It’s approaching that time of year again: People are getting ready to pack their bags for summer vacation. But before you leave for some rest and relaxation, local attorneys say organizing your affairs—from family to work matters—should be a top priority.
So, before you hop on the plane and onto that beach chair, there is a little more work to do. First, individuals, as well as families, should notify another party of their upcoming itinerary, says Misty Watson, a principal at Danna McKitrick. Travelers also should have the proper documents in order, including estate-planning paperwork and a health care power of attorney. In the case of a travel accident or a disaster back at home, a health care power of attorney can make those all-important medical decisions for you, Watson explains. “For example, if you are leaving your kids with their grandparents, they can be the health care power of attorney for them in case of an emergency.” Setting up a last will and testament also is important for parents in case of an accident, explains Patrick Murphy, a principal at Danna McKitrick. “This is the only way to name a guardian for your children, and express your wishes for them, such as where they live and go to school.”
For business owners, attorneys recommend extra steps be taken ahead of travel. “Make sure there is someone in control with authority so critical decisions can be made, and so you can enjoy your trip and not have to worry about day-to-day operations,” notes Brian Nolan, a partner at Carmody MacDonald. He also advises setting up an out-of-office notification. “Some people don’t like everyone to know that they are gone, but it sets the client expectation; and more importantly, it ensures that any client needs can be met by providing an alternative contact, so you’re not missing a beat when you’re gone.” And like any traveler, business owners should have power-of-attorney documents ready, he adds.
Attorneys agree that prior to travel also is a good time for business owners to ensure there is a succession plan in place. In case of a sudden death or disability, they say select employees should have access to the business’ checking account and other pertinent documents during the absence of the owner. This is part of what Murphy calls a “mini-succession plan,” which includes naming a qualified successor and planning for the company’s future finances, as well as for any potential disasters that could derail it. “Every business should be thinking of that—it’s like buying insurance,” he says. “With no planning, we see far too many businesses die on the vine.”

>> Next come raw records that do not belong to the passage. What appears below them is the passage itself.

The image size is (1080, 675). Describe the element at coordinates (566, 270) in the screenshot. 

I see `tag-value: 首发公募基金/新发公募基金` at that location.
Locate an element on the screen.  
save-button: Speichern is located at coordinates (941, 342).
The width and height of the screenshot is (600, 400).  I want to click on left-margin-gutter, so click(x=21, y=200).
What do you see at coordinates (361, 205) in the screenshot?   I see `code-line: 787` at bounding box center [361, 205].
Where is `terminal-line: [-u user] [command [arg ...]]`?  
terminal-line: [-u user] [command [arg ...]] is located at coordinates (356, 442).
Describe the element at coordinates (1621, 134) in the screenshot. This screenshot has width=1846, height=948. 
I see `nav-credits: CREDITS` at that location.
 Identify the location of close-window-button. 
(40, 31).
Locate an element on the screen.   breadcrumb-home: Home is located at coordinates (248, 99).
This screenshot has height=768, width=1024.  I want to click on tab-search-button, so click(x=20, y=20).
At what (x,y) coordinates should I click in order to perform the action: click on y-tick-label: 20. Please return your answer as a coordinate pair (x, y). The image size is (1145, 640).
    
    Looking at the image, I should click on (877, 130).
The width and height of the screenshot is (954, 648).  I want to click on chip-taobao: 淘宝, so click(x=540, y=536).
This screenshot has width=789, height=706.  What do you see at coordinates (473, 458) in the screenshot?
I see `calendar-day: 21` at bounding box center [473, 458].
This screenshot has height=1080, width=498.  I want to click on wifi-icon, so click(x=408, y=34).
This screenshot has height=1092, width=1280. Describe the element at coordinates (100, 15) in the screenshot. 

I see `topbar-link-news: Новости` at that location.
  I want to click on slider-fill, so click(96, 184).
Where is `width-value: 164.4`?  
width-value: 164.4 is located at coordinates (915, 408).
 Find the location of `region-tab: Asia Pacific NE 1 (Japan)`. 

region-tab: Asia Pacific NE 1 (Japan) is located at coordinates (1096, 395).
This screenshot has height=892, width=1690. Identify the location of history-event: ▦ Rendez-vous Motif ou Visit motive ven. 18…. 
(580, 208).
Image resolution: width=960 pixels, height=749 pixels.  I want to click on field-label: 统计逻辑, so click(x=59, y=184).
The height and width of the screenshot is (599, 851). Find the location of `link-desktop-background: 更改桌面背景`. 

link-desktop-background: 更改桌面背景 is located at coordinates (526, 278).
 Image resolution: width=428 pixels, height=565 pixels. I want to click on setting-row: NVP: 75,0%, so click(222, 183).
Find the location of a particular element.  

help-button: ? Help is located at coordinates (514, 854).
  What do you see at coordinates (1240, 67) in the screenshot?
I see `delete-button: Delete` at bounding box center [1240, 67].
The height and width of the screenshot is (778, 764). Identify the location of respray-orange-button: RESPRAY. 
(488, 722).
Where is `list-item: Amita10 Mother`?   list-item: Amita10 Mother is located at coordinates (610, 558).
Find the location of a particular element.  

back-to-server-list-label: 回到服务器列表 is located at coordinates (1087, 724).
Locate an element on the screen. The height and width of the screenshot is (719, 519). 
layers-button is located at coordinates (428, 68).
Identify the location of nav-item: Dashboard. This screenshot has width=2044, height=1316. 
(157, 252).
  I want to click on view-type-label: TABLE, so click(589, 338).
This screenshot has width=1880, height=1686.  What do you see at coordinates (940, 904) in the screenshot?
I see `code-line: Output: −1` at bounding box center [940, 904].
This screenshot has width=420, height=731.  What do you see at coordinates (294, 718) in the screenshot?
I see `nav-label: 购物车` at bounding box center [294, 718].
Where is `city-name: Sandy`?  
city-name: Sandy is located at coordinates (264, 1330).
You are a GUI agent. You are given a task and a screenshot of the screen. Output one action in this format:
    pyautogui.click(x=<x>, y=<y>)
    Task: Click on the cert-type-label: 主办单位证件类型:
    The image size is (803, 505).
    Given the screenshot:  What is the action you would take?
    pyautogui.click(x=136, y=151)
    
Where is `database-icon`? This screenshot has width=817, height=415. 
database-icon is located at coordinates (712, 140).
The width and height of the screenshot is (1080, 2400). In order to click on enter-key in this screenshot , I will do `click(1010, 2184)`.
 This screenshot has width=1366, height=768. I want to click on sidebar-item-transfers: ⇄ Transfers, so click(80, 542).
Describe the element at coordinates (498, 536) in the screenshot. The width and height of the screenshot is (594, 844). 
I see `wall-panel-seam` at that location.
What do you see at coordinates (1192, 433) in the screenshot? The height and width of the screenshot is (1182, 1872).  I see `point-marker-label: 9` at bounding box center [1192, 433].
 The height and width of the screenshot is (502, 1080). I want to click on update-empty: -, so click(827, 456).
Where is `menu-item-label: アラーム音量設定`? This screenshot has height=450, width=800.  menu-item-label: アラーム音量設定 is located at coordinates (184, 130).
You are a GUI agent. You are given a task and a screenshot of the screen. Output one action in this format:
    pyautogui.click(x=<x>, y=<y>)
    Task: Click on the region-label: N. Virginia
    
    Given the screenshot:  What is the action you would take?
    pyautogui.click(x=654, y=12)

Murphy says the urgency of going on a trip really makes people jump off square one. But he and Watson caution not to wait to take these steps at the last-minute. “Call and plan ahead of time with your attorney, not the day before you leave,” Watson notes. “It’s better than trying to patchwork a fix after the fact of a disaster.”
Having all your ducks in a row will allow for a relaxing trip, Nolan adds. “If you’re traveling for pleasure, try to enjoy the time out of the office. Getting away in this connected world is tough, but it will make you more productive when you return. And when you come back, you will be fresh and ready to work.”